Autre mesure prévue par le législateur destinée à limiter la spéculation, le preneur à bail ne pourra plus demander au sous-locataire un montant de loyer supérieur au montant du bail principal conclu avec le bailleur, sauf si le preneur principal a effectué des investissements spécifiques en vue de la sous-location comme cela pourrait être le cas pour les brasseries ou les stations-services.

 

6) Suppression du « sursis commercial » mais création du délai de délaissement

 

Pour pallier la particulière liberté accordée au bailleur pour reprendre son immeuble, l’article 1762-8 du Code civil permettait au preneur de demander au juge de paix deux sursis successifs, chacun de six mois maximum, demandes qui devaient impérativement être formulées au plus tard deux mois avant l’expiration du bail, sous peine de déchéance.

 

Compte tenu du droit au renouvellement, et dans un souci de simplification, le sursis commercial a été supprimé et remplacé par un délai de délaissement, introduit sous l’article 1762-9 du Code civil, qui rappellera, là encore, le droit des baux d’habitation français (Article L412-1et suivants du CPCE). Plus précisément, à l’issue du bail ou de sa résiliation, le bailleur peut obtenir du juge de paix une décision autorisant le déguerpissement forcé du preneur, lequel peut alors requérir du juge de paix qu’il soit sursis à la décision de déguerpissement.

 

S’il est accordé, ce sursis sera unique et limité à neuf mois.
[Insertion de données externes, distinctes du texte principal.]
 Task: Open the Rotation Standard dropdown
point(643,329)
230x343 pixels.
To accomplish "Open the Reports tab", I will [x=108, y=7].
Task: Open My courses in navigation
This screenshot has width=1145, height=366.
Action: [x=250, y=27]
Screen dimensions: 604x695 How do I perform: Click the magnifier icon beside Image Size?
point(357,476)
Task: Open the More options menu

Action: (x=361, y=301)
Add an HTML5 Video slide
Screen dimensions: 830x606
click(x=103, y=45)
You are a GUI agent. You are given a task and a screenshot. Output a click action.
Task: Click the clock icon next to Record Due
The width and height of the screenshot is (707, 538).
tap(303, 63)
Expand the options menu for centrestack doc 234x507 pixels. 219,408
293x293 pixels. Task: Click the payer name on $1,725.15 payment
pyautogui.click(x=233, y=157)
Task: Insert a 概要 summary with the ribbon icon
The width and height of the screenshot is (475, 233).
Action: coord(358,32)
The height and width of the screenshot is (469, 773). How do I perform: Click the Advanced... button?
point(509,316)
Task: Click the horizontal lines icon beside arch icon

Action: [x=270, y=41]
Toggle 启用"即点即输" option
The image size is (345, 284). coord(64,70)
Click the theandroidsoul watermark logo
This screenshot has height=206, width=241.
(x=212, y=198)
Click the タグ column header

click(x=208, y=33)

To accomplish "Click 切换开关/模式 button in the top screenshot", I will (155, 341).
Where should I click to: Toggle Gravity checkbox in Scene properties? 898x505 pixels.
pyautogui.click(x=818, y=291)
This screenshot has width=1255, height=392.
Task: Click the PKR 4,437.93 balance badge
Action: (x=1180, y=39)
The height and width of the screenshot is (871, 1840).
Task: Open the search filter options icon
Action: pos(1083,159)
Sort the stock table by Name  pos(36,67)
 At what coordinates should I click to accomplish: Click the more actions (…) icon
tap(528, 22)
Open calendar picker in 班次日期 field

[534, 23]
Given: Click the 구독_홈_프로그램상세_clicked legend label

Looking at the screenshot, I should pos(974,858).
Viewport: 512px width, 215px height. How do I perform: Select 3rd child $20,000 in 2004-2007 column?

Il doit en outre remplir deux conditions :

 

– Le preneur doit être à jour du paiement des loyers et provisions pour charges ;

 

– Le sursis est accordé au preneur

 

7) Article 1762-13 (nouveau) : Instauration d’un droit de préemption pour les locataires

 

De la même manière qu’en droit français (Article L145-46-1), le droit luxembourgeois reconnaît désormais, en matière commerciale, un droit légal de préemption du locataire en cas de vente de l’immeuble loué. Mais contrairement au droit français, seul les locataires dont le bail court depuis 18 ans pourront se prévaloir de ce droit.

 

8) Entrée en vigueur et application de la loi aux contrats en cours

 

Sauf en ce qui concerne la prohibition du pas de porte et du loyer de sous location supérieur au loyer du bail, ces nouvelles dispositions sont applicables aux contrats en cours depuis le 1er mars 2018.